Toleration in the Low Countries. That which is most honorable to the Low Countries, from a historical point of view, namely, that their cities were places of refuge for oppressed consciences, was esteemed odious and highly ridiculous in the seventeenth century. In one of the plays of that time there is a humorous proposition to hold a consultation about "erecting four new sects of religion in Amsterdam." The Dutch metropolis was called a cage of unclean birds, and a French prelate contemned it as "a common harbor of all opinions and heresies." At a later period Edward Johnson, the rather bloodthirsty Massachusetts Puritan, inveighs against "the great mingle mangle of religion" in Holland, and like a burlesque prophet shrieks, "Ye Dutch, come out of your hodge podge!" Errours and Induration, p. 27. Robert Baylie, in a sermon before the House of Lords as late as 1645, says of the toleration by the Dutch, that "for this one thing they have become infamous in the Christian world."

Flight of the Pilgrims. To the asylum offered by the Low Countries the Scrooby Separatists resolved to flee. The pack of harriers let loose by James and Bancroft were in full cry. The members of the Scrooby church found themselves "hunted and persecuted on every side," having their houses watched night and day, so that all their sufferings in times past "were but as flea bitings in comparison." But the tyranny that made England intolerable did its best to render flight impossible. In various essays to escape, the Separatists were arrested and stripped of what valuables they had, while their leaders were cast into prison for months at a time.

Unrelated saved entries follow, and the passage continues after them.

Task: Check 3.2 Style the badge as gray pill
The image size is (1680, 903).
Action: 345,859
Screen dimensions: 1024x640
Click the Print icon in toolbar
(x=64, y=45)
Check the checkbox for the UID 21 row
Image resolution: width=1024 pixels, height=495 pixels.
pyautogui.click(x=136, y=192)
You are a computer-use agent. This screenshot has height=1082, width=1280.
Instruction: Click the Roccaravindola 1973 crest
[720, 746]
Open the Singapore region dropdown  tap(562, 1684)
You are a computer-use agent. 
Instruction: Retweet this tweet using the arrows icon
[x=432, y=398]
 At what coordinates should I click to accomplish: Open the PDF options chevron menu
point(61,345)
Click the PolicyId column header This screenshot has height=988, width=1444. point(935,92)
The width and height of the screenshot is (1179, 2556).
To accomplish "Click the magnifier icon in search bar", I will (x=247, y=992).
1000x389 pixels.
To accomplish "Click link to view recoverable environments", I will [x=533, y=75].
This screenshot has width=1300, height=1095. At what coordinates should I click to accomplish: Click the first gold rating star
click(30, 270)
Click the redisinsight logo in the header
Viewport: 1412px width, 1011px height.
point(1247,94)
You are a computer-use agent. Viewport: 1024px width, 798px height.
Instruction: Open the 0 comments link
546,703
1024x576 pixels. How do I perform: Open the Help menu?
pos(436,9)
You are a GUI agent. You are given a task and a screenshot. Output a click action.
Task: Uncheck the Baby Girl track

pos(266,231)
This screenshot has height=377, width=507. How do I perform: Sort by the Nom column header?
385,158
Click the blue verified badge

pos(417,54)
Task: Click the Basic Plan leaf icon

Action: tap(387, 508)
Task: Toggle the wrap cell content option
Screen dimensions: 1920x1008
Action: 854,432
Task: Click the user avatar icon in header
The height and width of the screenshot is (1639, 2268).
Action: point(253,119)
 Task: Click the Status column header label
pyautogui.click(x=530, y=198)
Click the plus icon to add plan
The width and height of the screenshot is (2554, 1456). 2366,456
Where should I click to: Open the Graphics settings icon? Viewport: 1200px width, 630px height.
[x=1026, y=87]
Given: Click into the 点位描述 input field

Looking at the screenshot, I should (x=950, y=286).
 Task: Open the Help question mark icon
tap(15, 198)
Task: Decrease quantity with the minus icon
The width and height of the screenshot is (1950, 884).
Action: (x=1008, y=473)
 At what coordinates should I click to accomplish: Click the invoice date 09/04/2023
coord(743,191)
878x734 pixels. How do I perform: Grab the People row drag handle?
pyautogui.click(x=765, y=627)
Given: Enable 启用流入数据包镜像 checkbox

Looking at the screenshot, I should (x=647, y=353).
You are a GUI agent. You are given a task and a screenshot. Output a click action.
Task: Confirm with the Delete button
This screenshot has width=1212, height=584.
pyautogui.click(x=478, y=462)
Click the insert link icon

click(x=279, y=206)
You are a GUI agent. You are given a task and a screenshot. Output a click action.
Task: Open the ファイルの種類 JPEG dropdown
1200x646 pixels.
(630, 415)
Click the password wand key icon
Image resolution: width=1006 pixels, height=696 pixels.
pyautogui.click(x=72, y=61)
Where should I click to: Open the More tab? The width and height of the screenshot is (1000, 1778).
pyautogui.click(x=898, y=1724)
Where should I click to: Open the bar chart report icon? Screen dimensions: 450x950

The Pilgrims in Amsterdam. At length by one means or another the members of this battered little community got away and met together in Amsterdam. To plain north country folk this was indeed a strange land, and one can see in the vivid and eloquent language of Bradford of Austerfield, who was a young man when he crossed the German Ocean, the memory of the impressions which these cities of the Low Countries made on their rustic minds. Bradford's Plimoth Plantation 16. But "it was not longe before they saw the grimme and grisly face of povertie coming upon them like an armed man, with whom they must bukle and incounter."

III.

Removal to Leyden. Robinson discovered that he was not of a piece with those Separatists who had preceded him to Amsterdam. In one division of these, questions of whalebone in bodices, of high-heeled shoes and women's hats, distracted scrupulous minds. In the other, which came from the same part of England as Robinson's church, the agitations were of a theological nature. Questions about the baptism of infants and the inherent righteousness of man and the portion of his nature that Christ derived from his mother, with discussions of the right of a man to be a magistrate and a church member at the same time, were seething in the heated brain of the scrupulous but saintly pastor. Robinson saw that these controversies would involve the Scrooby church if it remained in Amsterdam. In Robinson the centrifugal force of Separatism had already spent itself, and his practical wisdom had set bounds to the course of his logic. To leave the Dutch metropolis for a smaller place was to reduce the Scrooby exiles to still deeper poverty, but nevertheless the Pilgrims fled from discord as they had fled from persecution, and removed to the university city of Leyden, called by its admirers "the Athens of the Occident." After their departure English Separatism in Amsterdam went on tearing itself to pieces in a sincere endeavor to find ultimate theological truth, but Robinson's people in spite of their poverty were united, and were honored by those among whom they sojourned. Bradford's Plimouth Plantation. Winslow's Relations. Others, hearing of their good report, came to them from England, and the exiled church of Leyden was fairly prosperous.

IV.

Danger of extinction. But when ten years of exile had passed the outlook was not a pleasant one. The life in Leyden was so hard that many chose to return to their own land, preferring English prisons to liberty at so dear a rate. The "tender hearts of many a loving father and mother" were wounded to see children growing prematurely decrepit under the weight of hard and incessant toil; "the vigor of Nature being consumed in the very bud as it were." Some of the young people were contaminated by the dissoluteness of the city, others joined the Dutch army or made long voyages at sea, acquiring habits very foreign to the strictness of their parents. The result of a contest between the rigid Puritanism of the little church and the laxity prevalent in Holland was not to be doubted. Human nature can not remain always at concert pitch. Intermarriages with the Dutch had already begun, and all that was peculiar in the English community was about to be swallowed up and lost forever in the great current of Dutch life which flowed about it.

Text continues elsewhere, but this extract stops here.